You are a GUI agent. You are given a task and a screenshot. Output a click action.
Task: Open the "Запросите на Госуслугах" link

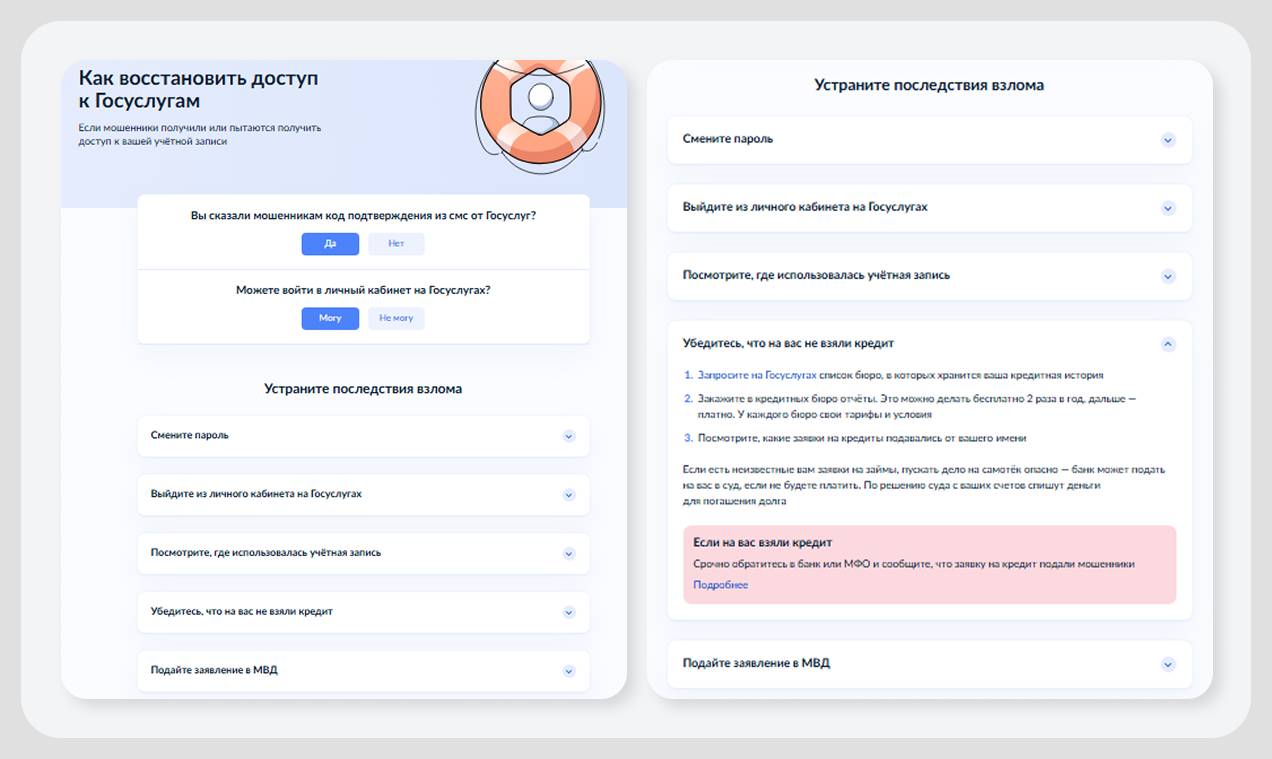point(757,375)
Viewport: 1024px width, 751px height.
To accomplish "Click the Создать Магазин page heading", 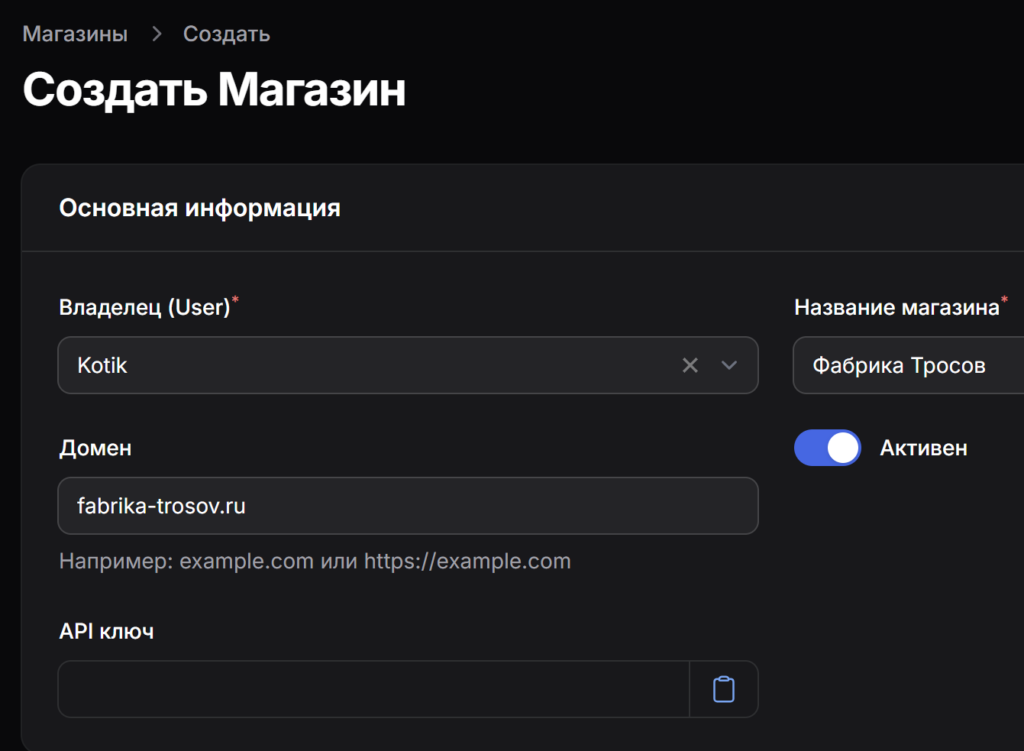I will (x=214, y=90).
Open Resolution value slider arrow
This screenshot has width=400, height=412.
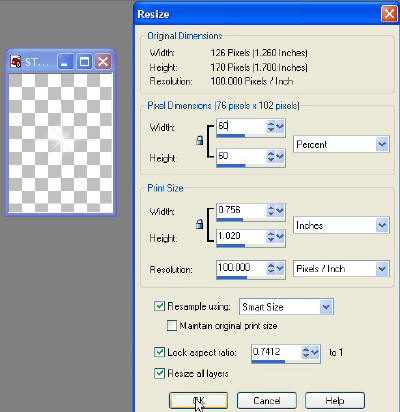[x=280, y=268]
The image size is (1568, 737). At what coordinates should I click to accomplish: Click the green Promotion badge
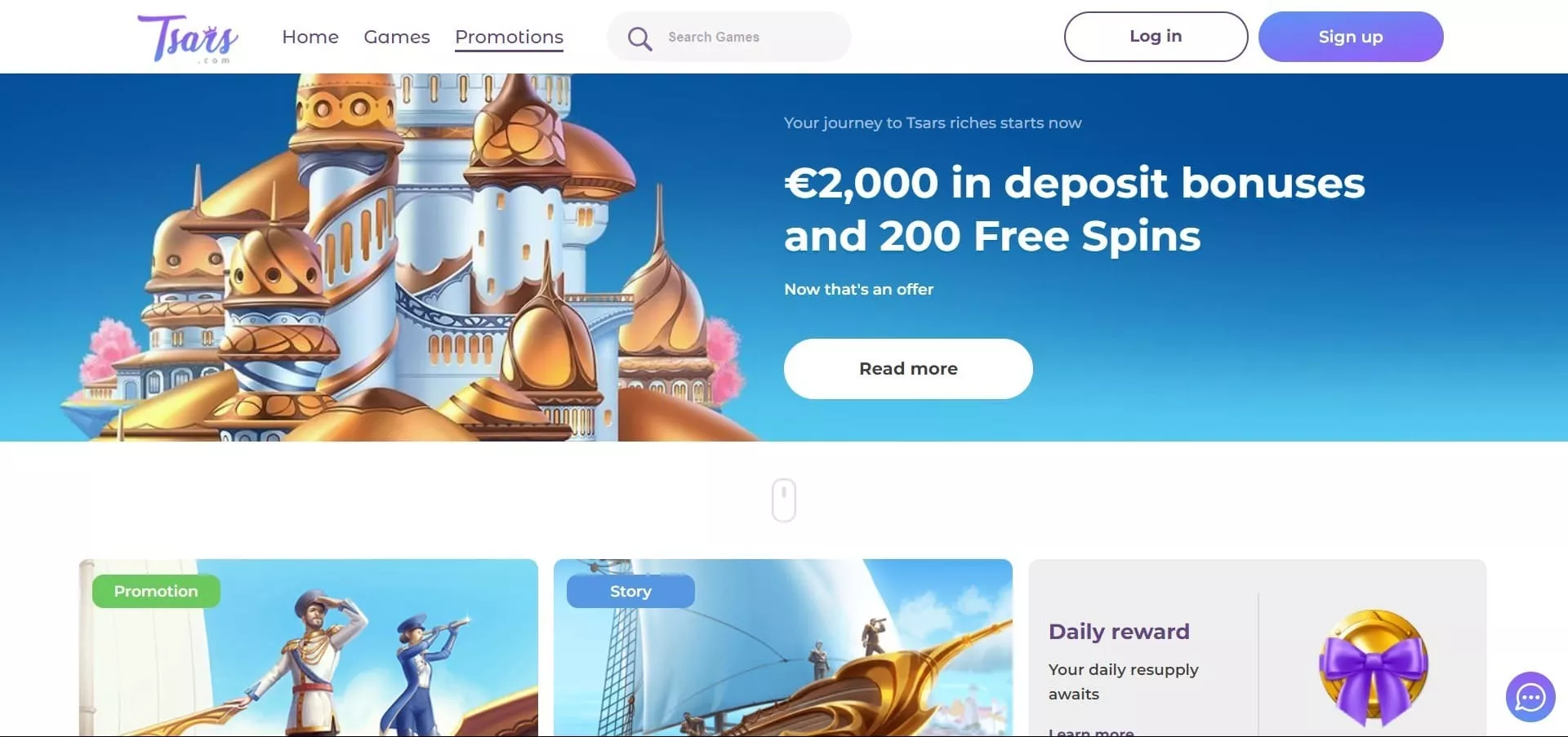coord(156,591)
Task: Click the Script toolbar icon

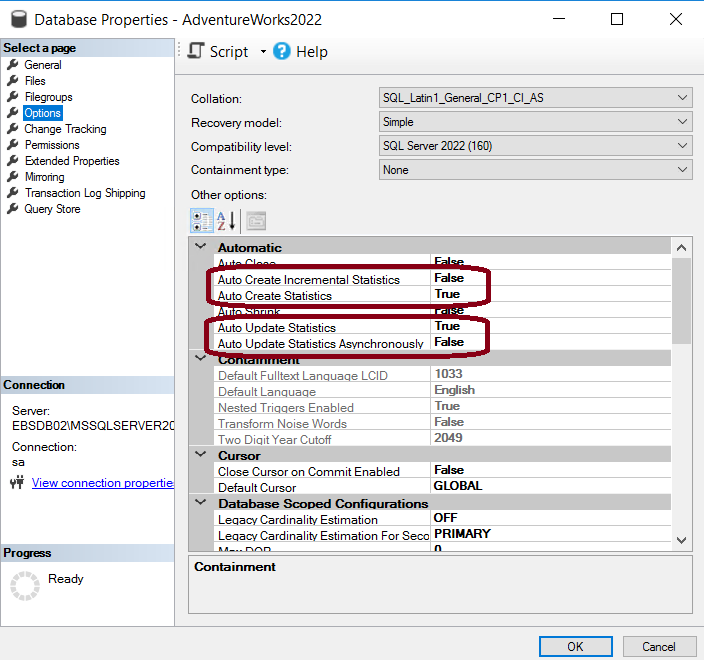Action: click(x=195, y=51)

· · · · ·

### [What is required]
Give back exactly the lines from the one containing "Open Resolution value slider arrow" through the last line above, both included, and none of the pictures.

### [Answer for this exercise]
Open Resolution value slider arrow
This screenshot has width=400, height=412.
[x=280, y=268]
The image size is (1568, 737). At what coordinates should I click to accomplish: Click the green Promotion badge
coord(156,591)
Task: Click the Script toolbar icon

Action: click(x=195, y=51)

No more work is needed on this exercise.